Monday, 13 September 2010

Life's Mysteries

I have always considered any sort of literary analysis a kind of detective work. If you are analysing a poem, the meaning is hidden and you have to 'investigate' to be able to uncover its mysteries. For me, this makes this kind of work addictive. I have done with studying for a while (until I am brave enough to actually say aloud that I want to do a Phd) but I have a mystery to solve for a conference paper: my latest detective investigation.

The mystery surrounds a woman named Beatrice Hastings. She was part of Katherine Mansfield's 'set' (which, incidentally, was pretty large by all accounts) as co-editor of The New Age, in which Mansfield's stories were published. Their 'friendship' was brief but what I am investigating is whether the relationship was a symbiotic one. Did they influence each other's work? Hastings' writing (of which not much remains, except that published in The New Age) is caustic and malicious; Mansfield's less 'politically embattled' as one critic put it. Nevertheless, there are common themes. This could be simply that they examined similar key issues of the time, but my instinct tells me there was more than that.

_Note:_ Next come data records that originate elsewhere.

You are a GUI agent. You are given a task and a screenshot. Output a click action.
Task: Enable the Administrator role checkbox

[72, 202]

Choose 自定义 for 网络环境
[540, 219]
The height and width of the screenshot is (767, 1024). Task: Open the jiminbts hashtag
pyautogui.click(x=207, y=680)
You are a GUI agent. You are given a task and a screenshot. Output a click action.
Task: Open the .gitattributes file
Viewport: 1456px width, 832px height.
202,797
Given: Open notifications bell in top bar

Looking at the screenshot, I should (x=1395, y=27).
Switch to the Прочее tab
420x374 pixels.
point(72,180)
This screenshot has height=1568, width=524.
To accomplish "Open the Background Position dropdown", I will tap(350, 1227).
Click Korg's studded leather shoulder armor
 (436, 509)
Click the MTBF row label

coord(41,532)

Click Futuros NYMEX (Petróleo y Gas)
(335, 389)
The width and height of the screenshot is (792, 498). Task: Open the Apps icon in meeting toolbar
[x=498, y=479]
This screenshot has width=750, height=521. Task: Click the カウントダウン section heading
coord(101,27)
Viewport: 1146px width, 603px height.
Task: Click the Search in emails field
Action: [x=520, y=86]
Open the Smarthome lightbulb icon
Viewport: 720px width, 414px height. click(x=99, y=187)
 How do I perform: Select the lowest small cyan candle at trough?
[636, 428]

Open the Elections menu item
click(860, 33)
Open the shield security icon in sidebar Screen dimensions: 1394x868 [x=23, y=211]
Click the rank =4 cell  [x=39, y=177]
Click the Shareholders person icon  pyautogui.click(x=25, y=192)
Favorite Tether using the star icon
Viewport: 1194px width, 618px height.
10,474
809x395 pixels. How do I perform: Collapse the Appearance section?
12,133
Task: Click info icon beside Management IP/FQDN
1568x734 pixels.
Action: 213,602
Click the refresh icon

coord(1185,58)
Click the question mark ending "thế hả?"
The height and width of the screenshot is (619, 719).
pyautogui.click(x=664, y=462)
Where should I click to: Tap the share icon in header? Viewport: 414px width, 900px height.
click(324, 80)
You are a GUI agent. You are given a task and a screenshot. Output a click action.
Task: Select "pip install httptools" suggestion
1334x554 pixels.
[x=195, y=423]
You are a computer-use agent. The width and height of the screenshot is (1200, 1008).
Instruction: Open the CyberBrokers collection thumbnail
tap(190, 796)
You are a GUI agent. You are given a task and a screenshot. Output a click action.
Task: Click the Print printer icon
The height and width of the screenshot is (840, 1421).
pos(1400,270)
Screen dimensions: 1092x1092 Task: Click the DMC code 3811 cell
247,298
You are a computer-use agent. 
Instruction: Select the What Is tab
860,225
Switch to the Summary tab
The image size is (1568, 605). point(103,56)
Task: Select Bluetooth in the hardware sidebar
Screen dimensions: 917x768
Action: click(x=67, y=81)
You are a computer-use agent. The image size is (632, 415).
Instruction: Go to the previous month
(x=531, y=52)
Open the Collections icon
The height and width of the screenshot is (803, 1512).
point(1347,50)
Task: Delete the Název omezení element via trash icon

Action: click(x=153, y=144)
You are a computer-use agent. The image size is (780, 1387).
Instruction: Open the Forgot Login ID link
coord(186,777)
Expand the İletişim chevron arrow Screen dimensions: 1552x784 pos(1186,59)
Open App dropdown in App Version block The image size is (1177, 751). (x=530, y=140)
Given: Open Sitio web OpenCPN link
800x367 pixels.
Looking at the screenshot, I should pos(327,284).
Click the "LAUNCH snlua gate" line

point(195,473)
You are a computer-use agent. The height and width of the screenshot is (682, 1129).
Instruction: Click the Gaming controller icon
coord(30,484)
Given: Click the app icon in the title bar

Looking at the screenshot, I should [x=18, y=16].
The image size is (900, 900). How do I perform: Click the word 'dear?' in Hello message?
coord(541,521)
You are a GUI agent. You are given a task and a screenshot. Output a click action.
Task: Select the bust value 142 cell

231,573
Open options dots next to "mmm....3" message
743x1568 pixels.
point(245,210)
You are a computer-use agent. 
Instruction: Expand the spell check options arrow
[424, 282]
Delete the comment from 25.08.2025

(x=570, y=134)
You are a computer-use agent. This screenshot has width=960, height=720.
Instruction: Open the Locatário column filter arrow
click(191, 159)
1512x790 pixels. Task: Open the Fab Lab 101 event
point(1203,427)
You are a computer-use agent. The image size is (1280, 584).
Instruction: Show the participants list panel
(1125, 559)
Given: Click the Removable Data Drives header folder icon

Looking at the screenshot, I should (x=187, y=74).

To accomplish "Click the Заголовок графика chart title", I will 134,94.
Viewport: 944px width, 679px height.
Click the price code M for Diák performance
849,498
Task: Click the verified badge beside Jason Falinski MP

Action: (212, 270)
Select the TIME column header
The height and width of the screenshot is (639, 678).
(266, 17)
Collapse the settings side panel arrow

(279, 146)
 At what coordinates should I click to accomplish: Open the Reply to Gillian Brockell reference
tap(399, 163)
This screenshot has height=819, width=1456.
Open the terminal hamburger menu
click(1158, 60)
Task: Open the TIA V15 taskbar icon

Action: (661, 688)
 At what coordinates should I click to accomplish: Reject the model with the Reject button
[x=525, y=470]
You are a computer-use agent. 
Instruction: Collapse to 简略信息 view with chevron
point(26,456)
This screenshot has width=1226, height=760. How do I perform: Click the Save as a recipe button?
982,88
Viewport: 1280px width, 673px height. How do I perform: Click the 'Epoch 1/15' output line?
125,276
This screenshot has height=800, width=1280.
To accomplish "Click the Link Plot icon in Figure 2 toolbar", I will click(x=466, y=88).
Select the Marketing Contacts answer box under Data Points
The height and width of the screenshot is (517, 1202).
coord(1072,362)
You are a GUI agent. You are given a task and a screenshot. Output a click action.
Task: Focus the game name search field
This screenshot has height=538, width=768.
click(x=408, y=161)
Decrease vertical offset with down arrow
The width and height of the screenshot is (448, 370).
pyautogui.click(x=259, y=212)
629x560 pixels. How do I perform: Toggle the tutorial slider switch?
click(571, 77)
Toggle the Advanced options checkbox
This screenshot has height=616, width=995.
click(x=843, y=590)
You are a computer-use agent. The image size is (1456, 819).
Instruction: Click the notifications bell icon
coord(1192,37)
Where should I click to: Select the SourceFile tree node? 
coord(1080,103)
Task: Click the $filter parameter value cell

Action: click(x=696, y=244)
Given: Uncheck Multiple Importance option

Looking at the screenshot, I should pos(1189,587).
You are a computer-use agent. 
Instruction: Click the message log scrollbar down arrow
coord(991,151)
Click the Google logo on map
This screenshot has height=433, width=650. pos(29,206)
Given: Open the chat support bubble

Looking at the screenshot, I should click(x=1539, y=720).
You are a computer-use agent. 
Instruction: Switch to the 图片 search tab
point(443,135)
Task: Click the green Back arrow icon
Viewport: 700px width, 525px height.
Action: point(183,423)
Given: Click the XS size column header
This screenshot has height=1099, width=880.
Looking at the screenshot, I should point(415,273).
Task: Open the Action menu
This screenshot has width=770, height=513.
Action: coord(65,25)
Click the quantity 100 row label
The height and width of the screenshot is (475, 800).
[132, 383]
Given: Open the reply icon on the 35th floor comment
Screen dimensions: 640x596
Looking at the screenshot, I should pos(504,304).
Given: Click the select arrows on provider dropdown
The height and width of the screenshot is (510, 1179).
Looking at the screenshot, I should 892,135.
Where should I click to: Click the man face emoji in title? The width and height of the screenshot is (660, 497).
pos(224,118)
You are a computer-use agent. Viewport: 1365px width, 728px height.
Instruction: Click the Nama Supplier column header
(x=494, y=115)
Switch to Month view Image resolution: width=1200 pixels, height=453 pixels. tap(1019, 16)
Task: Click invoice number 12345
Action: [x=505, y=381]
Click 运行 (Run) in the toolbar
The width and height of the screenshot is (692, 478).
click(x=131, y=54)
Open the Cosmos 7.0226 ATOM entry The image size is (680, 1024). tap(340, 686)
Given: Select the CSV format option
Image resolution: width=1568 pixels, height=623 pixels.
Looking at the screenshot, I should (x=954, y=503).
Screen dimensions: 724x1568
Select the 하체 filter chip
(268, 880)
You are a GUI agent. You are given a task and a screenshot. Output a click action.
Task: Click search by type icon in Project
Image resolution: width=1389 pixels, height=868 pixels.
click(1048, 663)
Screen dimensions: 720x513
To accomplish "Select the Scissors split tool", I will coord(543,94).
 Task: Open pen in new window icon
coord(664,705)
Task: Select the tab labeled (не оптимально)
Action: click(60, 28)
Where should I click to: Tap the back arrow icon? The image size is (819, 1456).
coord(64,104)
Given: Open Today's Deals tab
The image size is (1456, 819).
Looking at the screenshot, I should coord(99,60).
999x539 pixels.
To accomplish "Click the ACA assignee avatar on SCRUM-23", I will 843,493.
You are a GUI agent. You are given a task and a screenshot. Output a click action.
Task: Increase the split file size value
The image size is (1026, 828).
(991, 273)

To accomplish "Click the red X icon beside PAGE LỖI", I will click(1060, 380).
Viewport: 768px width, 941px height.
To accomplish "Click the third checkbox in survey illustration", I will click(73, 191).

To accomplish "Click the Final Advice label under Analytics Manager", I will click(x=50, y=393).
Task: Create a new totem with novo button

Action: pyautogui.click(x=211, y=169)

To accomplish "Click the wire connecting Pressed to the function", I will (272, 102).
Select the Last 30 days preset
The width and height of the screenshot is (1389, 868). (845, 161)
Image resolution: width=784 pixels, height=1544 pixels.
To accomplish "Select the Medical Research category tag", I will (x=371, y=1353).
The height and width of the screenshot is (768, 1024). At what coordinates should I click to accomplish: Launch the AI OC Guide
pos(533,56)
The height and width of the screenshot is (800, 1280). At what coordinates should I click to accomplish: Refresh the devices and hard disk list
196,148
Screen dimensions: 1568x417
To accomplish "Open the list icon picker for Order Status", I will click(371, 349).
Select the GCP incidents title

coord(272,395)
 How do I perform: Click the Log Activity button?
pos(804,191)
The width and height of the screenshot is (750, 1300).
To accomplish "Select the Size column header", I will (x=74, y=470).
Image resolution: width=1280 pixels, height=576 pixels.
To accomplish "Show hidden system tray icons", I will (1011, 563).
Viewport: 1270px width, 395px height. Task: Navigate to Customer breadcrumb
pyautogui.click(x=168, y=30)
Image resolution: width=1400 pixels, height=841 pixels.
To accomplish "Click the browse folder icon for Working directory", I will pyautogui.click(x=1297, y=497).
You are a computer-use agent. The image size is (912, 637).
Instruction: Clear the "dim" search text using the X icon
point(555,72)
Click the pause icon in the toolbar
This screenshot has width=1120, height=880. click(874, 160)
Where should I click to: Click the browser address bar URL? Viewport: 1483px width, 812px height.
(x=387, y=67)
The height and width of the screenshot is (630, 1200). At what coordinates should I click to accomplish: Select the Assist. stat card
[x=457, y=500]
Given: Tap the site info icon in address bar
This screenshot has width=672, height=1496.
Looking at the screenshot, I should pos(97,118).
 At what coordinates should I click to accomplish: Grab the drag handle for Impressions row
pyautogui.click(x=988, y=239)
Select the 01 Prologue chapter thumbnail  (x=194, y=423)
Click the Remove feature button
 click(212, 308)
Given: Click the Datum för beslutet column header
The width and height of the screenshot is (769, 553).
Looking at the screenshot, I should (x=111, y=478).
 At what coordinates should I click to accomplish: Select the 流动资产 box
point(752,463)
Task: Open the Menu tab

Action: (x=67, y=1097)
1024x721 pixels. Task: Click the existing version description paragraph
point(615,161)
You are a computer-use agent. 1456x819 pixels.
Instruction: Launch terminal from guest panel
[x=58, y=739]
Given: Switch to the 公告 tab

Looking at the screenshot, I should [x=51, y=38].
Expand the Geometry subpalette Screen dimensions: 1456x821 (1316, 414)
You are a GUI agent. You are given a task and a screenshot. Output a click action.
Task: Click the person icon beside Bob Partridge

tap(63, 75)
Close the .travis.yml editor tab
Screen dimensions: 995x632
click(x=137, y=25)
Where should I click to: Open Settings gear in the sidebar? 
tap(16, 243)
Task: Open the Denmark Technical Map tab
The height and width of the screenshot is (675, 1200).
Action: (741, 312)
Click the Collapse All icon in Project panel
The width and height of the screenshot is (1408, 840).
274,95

It isn't clear whether their relationship was a sexual one. So, in the spirit of investigative literary analysis I have ordered a pornographic novel entitled 'Beatrice' from abebooks. It is purportedly about Beatrice Hastings, and one of her biographers has suggested that she wrote it herself. Of course, I shan't enjoy reading it one bit, but one must always suffer for one's art!

Needless to say, in my capacity as literary detective, I have arranged for my salary to be paid directly to Amazon.com, in anticipation of the number of books I am going to have to buy. I will report progress of the investigation here, so watch this space.